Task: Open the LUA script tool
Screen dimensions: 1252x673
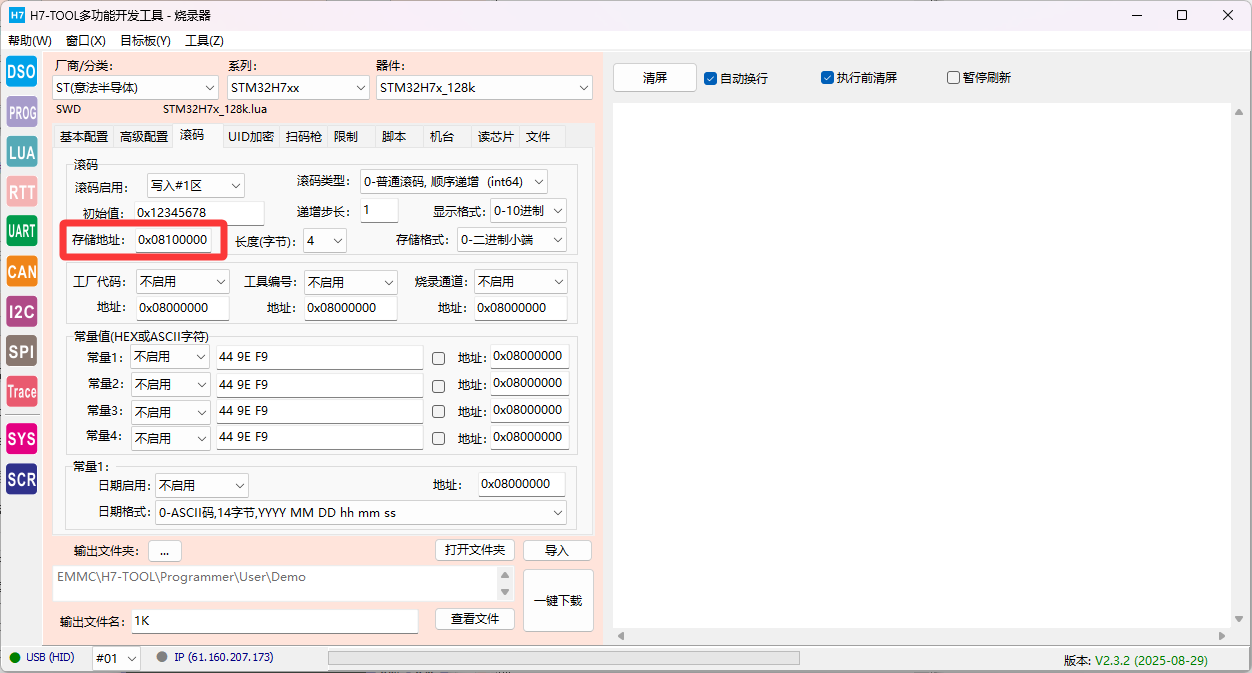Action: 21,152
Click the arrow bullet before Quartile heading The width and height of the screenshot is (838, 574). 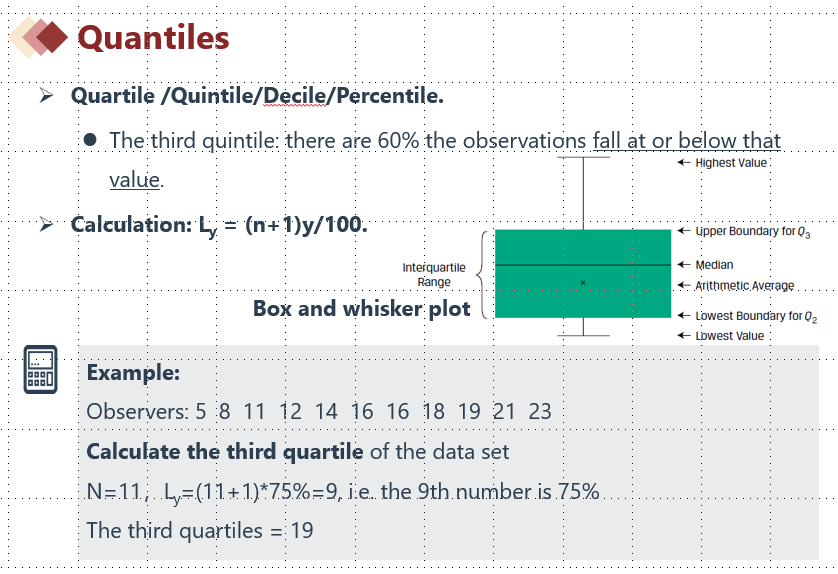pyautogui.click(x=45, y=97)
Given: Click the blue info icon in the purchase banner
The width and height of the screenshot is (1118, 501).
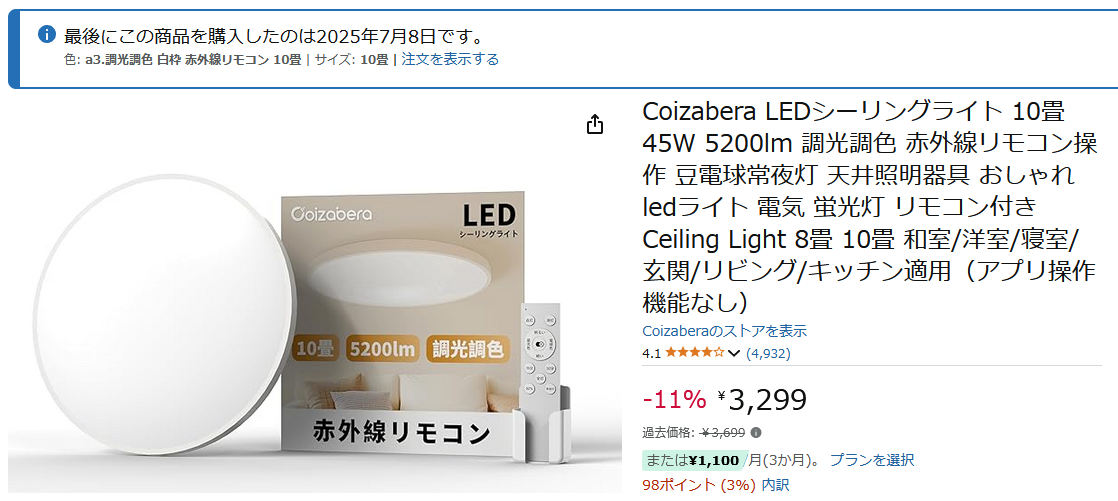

▶ ACTION ITEM
Starting at the line containing "Given: Click the", output every remaining line of the records above exactly, the last one included. Nothing else belongs in the output, and no pictures either.

▶ OUTPUT OF THE EXERCISE
Given: Click the blue info icon in the purchase banner
The width and height of the screenshot is (1118, 501).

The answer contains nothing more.